### Written instruction
Write out the records below as a numbered list, leaving out any blank lines.

******************************

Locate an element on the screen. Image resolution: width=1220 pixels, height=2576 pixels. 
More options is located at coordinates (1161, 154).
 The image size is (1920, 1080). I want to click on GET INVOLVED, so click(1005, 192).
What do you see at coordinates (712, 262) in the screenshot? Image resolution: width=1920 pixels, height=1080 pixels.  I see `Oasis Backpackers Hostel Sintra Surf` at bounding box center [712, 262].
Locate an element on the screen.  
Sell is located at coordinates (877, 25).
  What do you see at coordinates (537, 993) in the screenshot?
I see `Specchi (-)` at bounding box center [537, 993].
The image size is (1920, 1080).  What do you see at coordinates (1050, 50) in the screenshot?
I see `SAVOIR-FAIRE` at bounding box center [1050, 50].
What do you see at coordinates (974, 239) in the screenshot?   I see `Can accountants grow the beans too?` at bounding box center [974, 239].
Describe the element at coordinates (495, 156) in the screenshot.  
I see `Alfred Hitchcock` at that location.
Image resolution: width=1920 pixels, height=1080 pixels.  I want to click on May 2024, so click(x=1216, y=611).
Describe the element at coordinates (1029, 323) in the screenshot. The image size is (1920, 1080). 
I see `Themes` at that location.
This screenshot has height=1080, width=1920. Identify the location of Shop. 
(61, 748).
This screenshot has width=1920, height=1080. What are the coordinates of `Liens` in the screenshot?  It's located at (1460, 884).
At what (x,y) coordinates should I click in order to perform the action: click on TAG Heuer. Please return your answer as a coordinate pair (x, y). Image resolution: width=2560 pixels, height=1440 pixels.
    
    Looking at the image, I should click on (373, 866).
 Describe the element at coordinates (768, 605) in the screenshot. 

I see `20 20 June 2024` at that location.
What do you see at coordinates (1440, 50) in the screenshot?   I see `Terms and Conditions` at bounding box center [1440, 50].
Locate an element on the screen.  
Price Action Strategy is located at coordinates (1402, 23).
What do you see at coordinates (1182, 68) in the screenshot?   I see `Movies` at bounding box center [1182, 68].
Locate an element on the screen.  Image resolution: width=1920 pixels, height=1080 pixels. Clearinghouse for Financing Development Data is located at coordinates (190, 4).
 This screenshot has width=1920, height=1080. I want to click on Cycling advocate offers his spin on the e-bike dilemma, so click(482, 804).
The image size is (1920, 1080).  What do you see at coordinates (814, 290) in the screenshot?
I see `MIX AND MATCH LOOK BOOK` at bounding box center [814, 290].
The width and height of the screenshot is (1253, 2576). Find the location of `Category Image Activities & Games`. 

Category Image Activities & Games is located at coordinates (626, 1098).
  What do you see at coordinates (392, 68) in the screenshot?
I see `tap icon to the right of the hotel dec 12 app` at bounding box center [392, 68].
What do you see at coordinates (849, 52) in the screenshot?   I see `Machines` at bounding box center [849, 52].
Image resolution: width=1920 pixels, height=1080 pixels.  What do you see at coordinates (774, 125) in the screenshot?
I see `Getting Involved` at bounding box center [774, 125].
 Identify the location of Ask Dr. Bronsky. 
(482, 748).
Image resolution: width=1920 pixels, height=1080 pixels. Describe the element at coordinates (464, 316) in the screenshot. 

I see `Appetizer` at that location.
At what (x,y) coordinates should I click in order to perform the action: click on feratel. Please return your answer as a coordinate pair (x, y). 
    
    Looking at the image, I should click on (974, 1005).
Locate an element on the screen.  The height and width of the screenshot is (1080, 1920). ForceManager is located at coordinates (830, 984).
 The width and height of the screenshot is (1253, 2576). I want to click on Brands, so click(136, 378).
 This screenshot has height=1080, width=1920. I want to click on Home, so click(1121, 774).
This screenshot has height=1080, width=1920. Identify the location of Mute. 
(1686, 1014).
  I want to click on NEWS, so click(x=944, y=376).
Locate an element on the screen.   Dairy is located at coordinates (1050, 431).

******************************

### Output for this exercise
1. Locate an element on the screen. Image resolution: width=1220 pixels, height=2576 pixels. 
2. More options is located at coordinates (1161, 154).
3.  The image size is (1920, 1080). I want to click on GET INVOLVED, so click(1005, 192).
4. What do you see at coordinates (712, 262) in the screenshot? Image resolution: width=1920 pixels, height=1080 pixels.  I see `Oasis Backpackers Hostel Sintra Surf` at bounding box center [712, 262].
5. Locate an element on the screen.  
6. Sell is located at coordinates (877, 25).
7.   What do you see at coordinates (537, 993) in the screenshot?
8. I see `Specchi (-)` at bounding box center [537, 993].
9. The image size is (1920, 1080).  What do you see at coordinates (1050, 50) in the screenshot?
10. I see `SAVOIR-FAIRE` at bounding box center [1050, 50].
11. What do you see at coordinates (974, 239) in the screenshot?   I see `Can accountants grow the beans too?` at bounding box center [974, 239].
12. Describe the element at coordinates (495, 156) in the screenshot.  
13. I see `Alfred Hitchcock` at that location.
14. Image resolution: width=1920 pixels, height=1080 pixels.  I want to click on May 2024, so click(x=1216, y=611).
15. Describe the element at coordinates (1029, 323) in the screenshot. The image size is (1920, 1080). 
16. I see `Themes` at that location.
17. This screenshot has height=1080, width=1920. Identify the location of Shop. 
18. (61, 748).
19. This screenshot has width=1920, height=1080. What are the coordinates of `Liens` in the screenshot?  It's located at (1460, 884).
20. At what (x,y) coordinates should I click in order to perform the action: click on TAG Heuer. Please return your answer as a coordinate pair (x, y). Image resolution: width=2560 pixels, height=1440 pixels.
21.     Looking at the image, I should click on (373, 866).
22.  Describe the element at coordinates (768, 605) in the screenshot. 
23. I see `20 20 June 2024` at that location.
24. What do you see at coordinates (1440, 50) in the screenshot?   I see `Terms and Conditions` at bounding box center [1440, 50].
25. Locate an element on the screen.  
26. Price Action Strategy is located at coordinates (1402, 23).
27. What do you see at coordinates (1182, 68) in the screenshot?   I see `Movies` at bounding box center [1182, 68].
28. Locate an element on the screen.  Image resolution: width=1920 pixels, height=1080 pixels. Clearinghouse for Financing Development Data is located at coordinates (190, 4).
29.  This screenshot has width=1920, height=1080. I want to click on Cycling advocate offers his spin on the e-bike dilemma, so click(482, 804).
30. The image size is (1920, 1080).  What do you see at coordinates (814, 290) in the screenshot?
31. I see `MIX AND MATCH LOOK BOOK` at bounding box center [814, 290].
32. The width and height of the screenshot is (1253, 2576). Find the location of `Category Image Activities & Games`. 
33. Category Image Activities & Games is located at coordinates (626, 1098).
34.   What do you see at coordinates (392, 68) in the screenshot?
35. I see `tap icon to the right of the hotel dec 12 app` at bounding box center [392, 68].
36. What do you see at coordinates (849, 52) in the screenshot?   I see `Machines` at bounding box center [849, 52].
37. Image resolution: width=1920 pixels, height=1080 pixels.  What do you see at coordinates (774, 125) in the screenshot?
38. I see `Getting Involved` at bounding box center [774, 125].
39.  Identify the location of Ask Dr. Bronsky. 
40. (482, 748).
41. Image resolution: width=1920 pixels, height=1080 pixels. Describe the element at coordinates (464, 316) in the screenshot. 
42. I see `Appetizer` at that location.
43. At what (x,y) coordinates should I click in order to perform the action: click on feratel. Please return your answer as a coordinate pair (x, y). 
44.     Looking at the image, I should click on (974, 1005).
45. Locate an element on the screen.  The height and width of the screenshot is (1080, 1920). ForceManager is located at coordinates (830, 984).
46.  The width and height of the screenshot is (1253, 2576). I want to click on Brands, so click(136, 378).
47.  This screenshot has height=1080, width=1920. I want to click on Home, so click(1121, 774).
48. This screenshot has height=1080, width=1920. Identify the location of Mute. 
49. (1686, 1014).
50.   I want to click on NEWS, so click(x=944, y=376).
51. Locate an element on the screen.   Dairy is located at coordinates (1050, 431).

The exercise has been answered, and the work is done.